Your instructions: Print out each entry below exactly; do not carry over any image.

(Stored items)

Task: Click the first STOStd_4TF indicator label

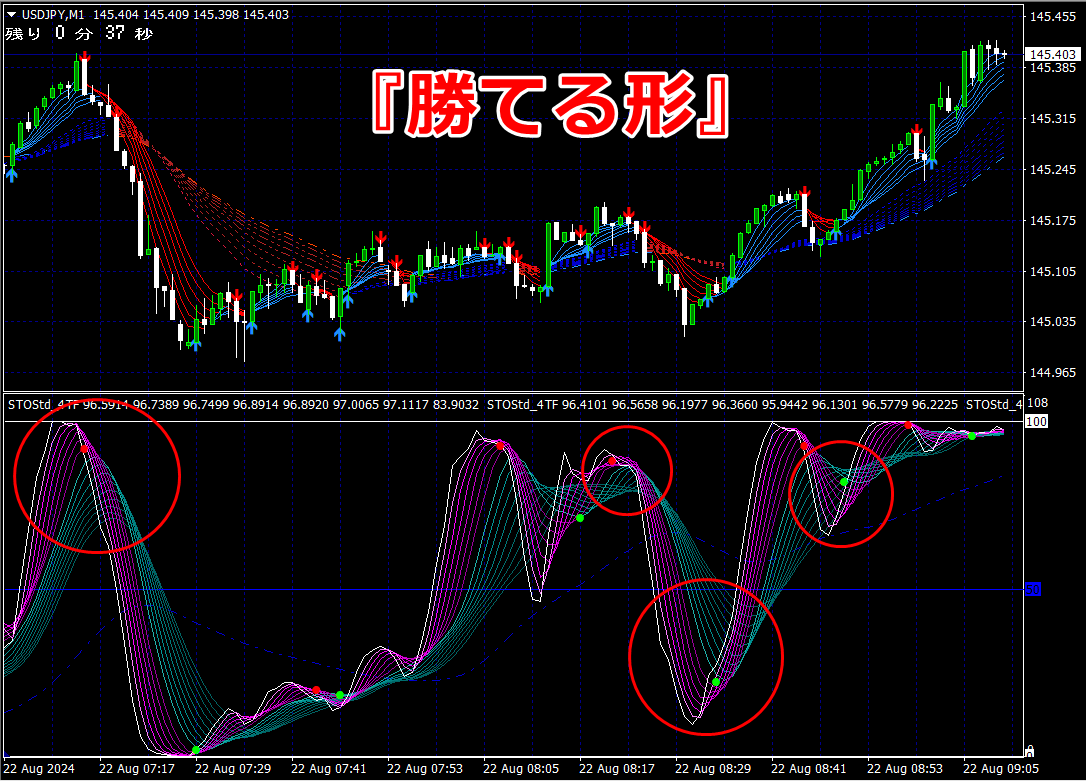Action: [44, 405]
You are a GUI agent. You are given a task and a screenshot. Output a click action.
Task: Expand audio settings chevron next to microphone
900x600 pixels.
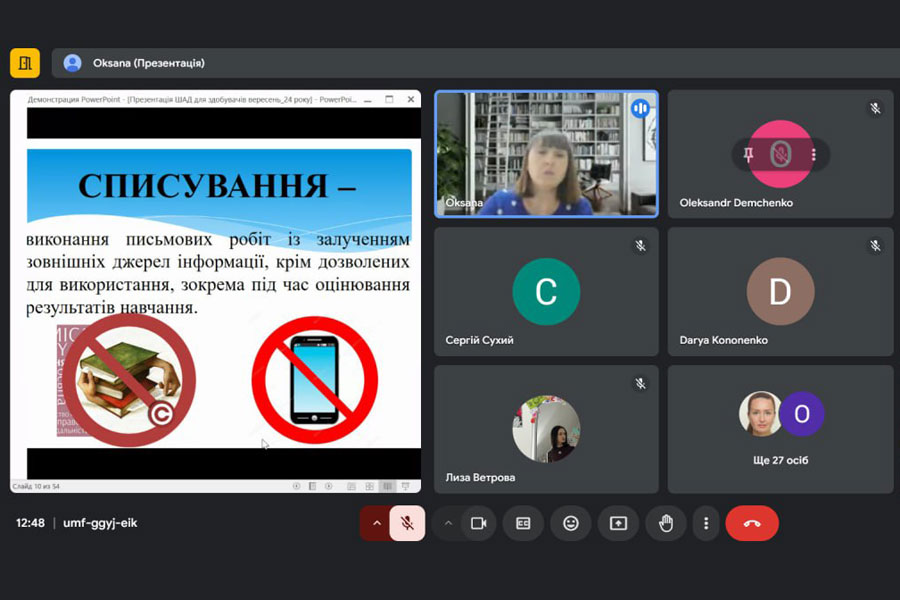tap(376, 523)
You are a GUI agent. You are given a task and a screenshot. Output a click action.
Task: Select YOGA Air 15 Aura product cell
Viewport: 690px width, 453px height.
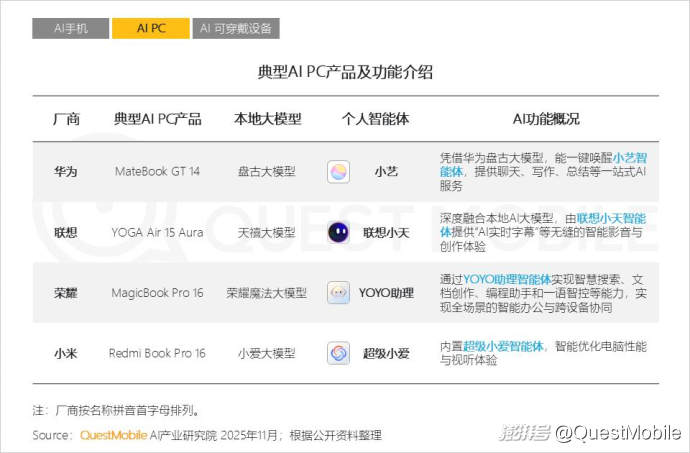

Written response:
Task: Click the first STOStd_4TF indicator label

Action: [44, 405]
You are a GUI agent. You are given a task and a screenshot. Output a click action.
Task: Expand audio settings chevron next to microphone
900x600 pixels.
tap(376, 523)
You are a GUI agent. You are given a task and a screenshot. Output a click action.
Task: Select YOGA Air 15 Aura product cell
Viewport: 690px width, 453px height.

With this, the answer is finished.